鴻海からの打診には、日産出身で鴻海のEV事業を最高戦略責任者(CSO)として指揮する関潤氏が関わっていたという。関氏は日産トップの座を19年に内田誠社長と争った後に退社していた。日産側では、鴻海の経営関与を避ける意味からもホンダとの統合検討を急ぐ必要があった。
日産は、北米や中国市場での販売低迷を背景に24年9月中間連結決算で営業利益が前年同期比9割減となる経営不振に直面。ホンダ関係者は日産との関係強化について「不安はあるともないとも言えない」と複雑な心境を明かしており、日産が挽回への道筋を早急に示せなければ、統合協議にブレーキがかかりかねない。
米国ではガソリン価格の高騰を受けて燃費性能が高いHVの人気が高まり、有力モデルを提供できていない日産の頭痛の種となっている。内田社長は11月の記者会見で「HV(需要)がここまで急速に上がってくるのは読めていなかった」と対応の遅れを認め、新モデルの独自開発には少なくとも1年以上かかるとの見通しを示した。

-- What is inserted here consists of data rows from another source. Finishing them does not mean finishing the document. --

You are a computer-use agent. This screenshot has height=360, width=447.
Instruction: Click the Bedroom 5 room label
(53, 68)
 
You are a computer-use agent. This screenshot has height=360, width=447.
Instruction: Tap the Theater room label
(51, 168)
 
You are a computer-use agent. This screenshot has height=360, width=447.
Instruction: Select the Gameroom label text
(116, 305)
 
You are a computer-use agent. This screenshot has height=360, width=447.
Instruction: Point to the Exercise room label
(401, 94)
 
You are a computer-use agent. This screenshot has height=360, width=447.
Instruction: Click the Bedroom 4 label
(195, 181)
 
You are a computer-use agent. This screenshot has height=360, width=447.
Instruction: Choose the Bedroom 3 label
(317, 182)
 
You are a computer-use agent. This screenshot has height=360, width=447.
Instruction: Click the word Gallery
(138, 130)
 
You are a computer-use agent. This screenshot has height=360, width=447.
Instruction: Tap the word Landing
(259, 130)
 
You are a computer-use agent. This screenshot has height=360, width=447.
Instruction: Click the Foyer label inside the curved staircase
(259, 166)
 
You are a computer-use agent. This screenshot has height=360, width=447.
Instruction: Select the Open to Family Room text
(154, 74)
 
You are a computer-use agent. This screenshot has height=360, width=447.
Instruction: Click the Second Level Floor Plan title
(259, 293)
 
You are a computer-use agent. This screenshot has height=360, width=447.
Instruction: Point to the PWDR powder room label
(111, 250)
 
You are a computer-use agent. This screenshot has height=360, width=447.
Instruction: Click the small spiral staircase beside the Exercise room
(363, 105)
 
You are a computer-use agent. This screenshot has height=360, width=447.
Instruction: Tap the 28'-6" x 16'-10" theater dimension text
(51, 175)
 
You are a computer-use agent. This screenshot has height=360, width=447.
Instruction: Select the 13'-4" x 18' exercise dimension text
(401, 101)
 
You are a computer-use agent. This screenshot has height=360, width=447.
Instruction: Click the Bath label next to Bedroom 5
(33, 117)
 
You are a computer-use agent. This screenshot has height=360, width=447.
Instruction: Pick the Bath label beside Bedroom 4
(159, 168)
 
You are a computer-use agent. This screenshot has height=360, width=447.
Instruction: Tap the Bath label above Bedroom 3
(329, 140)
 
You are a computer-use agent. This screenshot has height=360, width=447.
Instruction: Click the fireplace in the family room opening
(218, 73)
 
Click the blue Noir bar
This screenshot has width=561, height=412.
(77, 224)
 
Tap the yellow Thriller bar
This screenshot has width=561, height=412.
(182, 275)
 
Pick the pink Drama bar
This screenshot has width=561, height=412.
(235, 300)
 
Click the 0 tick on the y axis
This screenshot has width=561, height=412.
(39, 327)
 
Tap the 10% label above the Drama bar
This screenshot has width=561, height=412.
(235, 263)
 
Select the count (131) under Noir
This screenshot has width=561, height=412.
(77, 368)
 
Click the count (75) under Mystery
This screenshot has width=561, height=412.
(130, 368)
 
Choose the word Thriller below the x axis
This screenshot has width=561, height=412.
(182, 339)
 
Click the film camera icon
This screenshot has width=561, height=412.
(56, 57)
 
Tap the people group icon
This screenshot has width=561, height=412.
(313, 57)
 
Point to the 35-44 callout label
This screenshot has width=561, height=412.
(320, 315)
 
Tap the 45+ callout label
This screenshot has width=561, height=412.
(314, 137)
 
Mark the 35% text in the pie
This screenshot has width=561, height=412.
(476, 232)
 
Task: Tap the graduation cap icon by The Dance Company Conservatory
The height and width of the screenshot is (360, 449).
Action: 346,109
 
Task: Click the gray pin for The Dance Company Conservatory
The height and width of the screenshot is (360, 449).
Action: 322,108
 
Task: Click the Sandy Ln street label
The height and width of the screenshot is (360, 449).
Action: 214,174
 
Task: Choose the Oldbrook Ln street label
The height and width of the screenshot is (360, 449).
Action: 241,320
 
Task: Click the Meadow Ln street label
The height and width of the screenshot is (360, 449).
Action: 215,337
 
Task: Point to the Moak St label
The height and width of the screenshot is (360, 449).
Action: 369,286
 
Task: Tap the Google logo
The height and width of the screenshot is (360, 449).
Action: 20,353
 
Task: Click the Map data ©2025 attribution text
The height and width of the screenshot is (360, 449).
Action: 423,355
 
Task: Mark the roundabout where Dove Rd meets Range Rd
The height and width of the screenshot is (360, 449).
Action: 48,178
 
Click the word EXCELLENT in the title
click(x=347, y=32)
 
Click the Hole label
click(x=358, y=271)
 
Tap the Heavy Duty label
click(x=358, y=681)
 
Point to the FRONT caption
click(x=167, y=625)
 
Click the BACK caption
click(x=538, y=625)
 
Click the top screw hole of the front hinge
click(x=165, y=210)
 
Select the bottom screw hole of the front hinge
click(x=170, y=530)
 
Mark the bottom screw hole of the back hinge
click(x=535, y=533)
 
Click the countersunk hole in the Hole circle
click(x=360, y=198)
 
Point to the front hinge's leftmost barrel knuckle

これに対し、ホンダは26年以降に予定する次世代HV駆動システムの投入を機に、23年に65万台だったHVの世界販売台数を30年までに倍増させる計画を打ち出している。両社の統合検討は日産「救済」の色彩を帯び、18日の東京株式市場では日産株が前日比23.7%急騰した一方、ホンダ株は3.0%下落し今年の最安値で終了した
ホンダの青山真二副社長は18日、統合の検討について「日産の業績が回復する前提で話をしている」と記者団に強調。日産が先に発表した9000人の人員削減をはじめとするリストラ策の着実な実行を求める構えだ。